Data Retrieving in high dimensional information with few perceptions are ending up more typical, particularly in microarray information. Amid the most recent two decades, loads of effective arrangement Flows and FS algorithms, This is higher for proposed to forecast correctness. In any case, the result of a FS algorithm with considering expectation precision can be shaky among the varieties in the preparation set, particularly with high dimensional information. This paper suggests another assessment calculation Q-statistic that consolidates the solidness of the chose include subset notwithstanding the forecast precision. At that point and the future of the Booster of a FS algorithm that lifts the estimation of Q-statisticof the calculation connected. Observational investigations demonstrate that Booster helped in the estimation of the Q-statistic as well as the expectation exactness of the calculation connected unless the informational index is characteristically hard to anticipate with the given algorithm.

References

  1. K.M .Ting, J.R. Wells,S.C Tan, S.W.Teng, and G.I Webb,"Feature -subspace aggregating: Ensembles for stable and unstable learners,"Mach.Learn.,vol.82, no.3,pp.375-397,2011.
  2. D. Aha and D. Kibler, "Instance-based learning algorithms," Mach. Learn., vol. 6, no. 1, pp. 37-66, 1991.
  3. S. Alelyan, "On feature selection stability: A data perspective," PhD dissertation, Arizona State Univ., Tempe, AZ, USA, 2013.
  4. A. A. Alizadeh, M. B. Eisen, R. E. Davis, C. M. Izidore, S. Lossos, A. Rosenwald, J. C. Boldrick, H. Sabet, T. Tran, X. Yu, J. I. Powell, L. Yang, G. E. Marti, T. Moore, J. H. Jr, L. Lu, D. B. Lewis, R. Tibshirani, G. Sherlock, W. C. Chan, T. C. Greiner, D. D. Weisenburger, J. O. Armitage, R. Warnke, R. Levy, W. Wilson, M. R. Grever, J. C. Byrd, D. Botstein, P. O. Brown, and L. M. Staudt, "Distinct types of diffuse large B-cell lymphoma identified by gene expression profiling," Nature, vol. 403, no. 6769, pp. 503-511, 2000.
  5. L.I.Kuncheva,"A,stabilityindexforfeatureselection,"inProcArtif.Intell.Appl,pp.421-427,2007.
  6. F. Alonso-Atienza, J. L. Rojo-Alvare, A. Rosado-Mu~noz, J. J. Vinagre, A. Garcia-Alberola, and G. Camps-Valls, "Feature selection using support vector machines and bootstrap methods for ventricular fibrillation detection," Expert Syst.
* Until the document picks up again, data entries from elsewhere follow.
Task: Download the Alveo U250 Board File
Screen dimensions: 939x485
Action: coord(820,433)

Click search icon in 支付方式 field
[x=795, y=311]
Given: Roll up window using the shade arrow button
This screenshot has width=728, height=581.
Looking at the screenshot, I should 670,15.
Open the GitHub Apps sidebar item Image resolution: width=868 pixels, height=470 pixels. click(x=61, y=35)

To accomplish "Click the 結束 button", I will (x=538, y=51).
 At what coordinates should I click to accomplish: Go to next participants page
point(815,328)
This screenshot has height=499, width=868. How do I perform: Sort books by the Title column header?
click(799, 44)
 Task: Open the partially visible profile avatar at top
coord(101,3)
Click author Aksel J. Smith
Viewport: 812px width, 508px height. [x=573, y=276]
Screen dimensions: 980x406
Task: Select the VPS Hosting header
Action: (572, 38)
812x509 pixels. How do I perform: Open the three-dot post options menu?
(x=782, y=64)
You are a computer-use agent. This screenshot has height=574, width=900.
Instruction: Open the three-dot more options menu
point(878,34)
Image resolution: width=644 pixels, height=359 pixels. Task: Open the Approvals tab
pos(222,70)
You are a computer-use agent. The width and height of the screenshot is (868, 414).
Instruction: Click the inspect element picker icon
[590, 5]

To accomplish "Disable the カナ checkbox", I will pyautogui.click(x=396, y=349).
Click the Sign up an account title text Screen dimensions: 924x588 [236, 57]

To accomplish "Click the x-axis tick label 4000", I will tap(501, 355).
Appl., vol. 39, no. 2, pp. 1956-1967, 2012.
  7. P. J. Bickel and E. Levina, "Some theory for Fisher’s linear discriminant function, naive Bayes, and some alternatives when there are many more variables than observations," Bernoulli, vol. 10, no. 6, pp. 989-1010, 2004.
  8. Z. I. Botev, J. F. Grotowski, and D. P. Kroese, "Kernel density estimation via diffusion," The Ann. Statist., vol. 38, no. 5, pp. 2916-2957, 2010.
  9. G. Brown, A. Pocock, M. J. Zhao, and M. Lujan, "Conditional likelihood maximization: A unifying framework for information theoretic feature selection," J. Mach. Learn. Res., vol. 13, no. 1, pp. 27-66, 2012.
  10. C. Kamath, Scientific data mining: a practical perspective, Siam, 2009.
  11. G.H.John,R.Kohavi,andK.Pfleger,"Irrelevant features and the subset selection problem",in Proc.11th Int.Conf.Mach.Learn.,vol.94, pp.121-129, 1994.
  12. C. Corinna and V. Vapnik, "Support-vector networks," Mach. Learn., vol. 20, no. 3, pp. 273-297, 1995.
  13. T. M. Cover and J. A. Thomas, Elements of Information Theory (Series in Telecommunications and Signal Processing), 2nd ed. Hoboken, NJ, USA: Wiley, 2002.
  14. D. Dembele, "A flexible microarray data simulataion model," Microarrays, vol. 2, no. 2, pp. 115-130, 2013.
  15. D. Dernoncourt, B. Hanczar, and J. D. Zucker, "Analysis of feature selection stability on high dimension and small sample data," Comput. Statist.Data Anal., vol. 71, pp. 681-693, 2014.
  16. J. Fan and Y. Fan, "High dimensional classification using features annealed independence rules," Ann. Statist., vol. 36, no. 6, pp. 2605-2637, 2008.

Downloads

Published

2018-04-30

Issue

Section

Research Articles

How to Cite

[1]
B. Swathi, P. Praveen Kumar, " Improving Efficiency In High Dimensional Data Sets, IInternational Journal of Scientific Research in Computer Science, Engineering and Information Technology(IJSRCSEIT), ISSN : 2456-3307, Volume 3, Issue 2, pp.88-93, January-February-2018.